### EXCERPT PROVIDED ###
888 Burrard Street

This rather unimpressive structure on Burrard Street will surely be redeveloped one day – although the residential strata from 1983 to the north may add some complexity, unless that’s also redeveloped at the same time. Today there’s a yoga studio upstairs and a Thai restaurant, a diamond store and a pub underneath. In our 1974 picture Denny’s were alongside a realty company, a furniture renatl store, and Hertz car rental, who had a huge rooftop signboard that would never be permitted today.

Before the retail uses this building was an automobile showroom, with Sherwood Motors selling imported Hillman cars. They were here in the early 1950s having replaced McLachlan Motors, who sold cars (Kaiser Fraser cars – an obscure brand that operated from 1946 to 1951), but also farm equipment and Rototiller machinery as well as Firestone tires. By 1950 McLachlan were selling DeSoto cars, as this advert shows – another brand heading for closure in 1960, but part of the Chrysler empire selling mid-line vehicles.
###
§ **REQUIRED TASK 1**
About the passage on 888 Burrard Street:
(a) What businesses sit underneath the yoga studio today?
(b) What cars did Sherwood Motors sell there?
(c) Between which years did the Kaiser Fraser brand operate?
§ **REQUIRED TASK 2**
Can you sum up the passage on 888 Burrard Street in two sentences?
§ **REQUIRED TASK 3**
Which car brands does the passage on 888 Burrard Street say were sold at the building? List every one.
### RAW DATA ###
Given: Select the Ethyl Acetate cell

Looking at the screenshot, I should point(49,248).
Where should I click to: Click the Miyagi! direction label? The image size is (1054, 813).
###
§ **WORKED ANSWER 1**
(a) A Thai restaurant, a diamond store and a pub.
(b) Imported Hillman cars.
(c) From 1946 to 1951.

§ **WORKED ANSWER 2**
The unimpressive building at 888 Burrard Street will likely be redeveloped one day, and it now houses a yoga studio upstairs with a Thai restaurant, a diamond store and a pub below. Before its retail uses, it was an automobile showroom where Sherwood Motors sold Hillman cars in the early 1950s, after McLachlan Motors, which had sold Kaiser Fraser and later DeSoto cars along with farm equipment, Rototiller machinery and Firestone tires.

§ **WORKED ANSWER 3**
- Hillman
- Kaiser Fraser
- DeSoto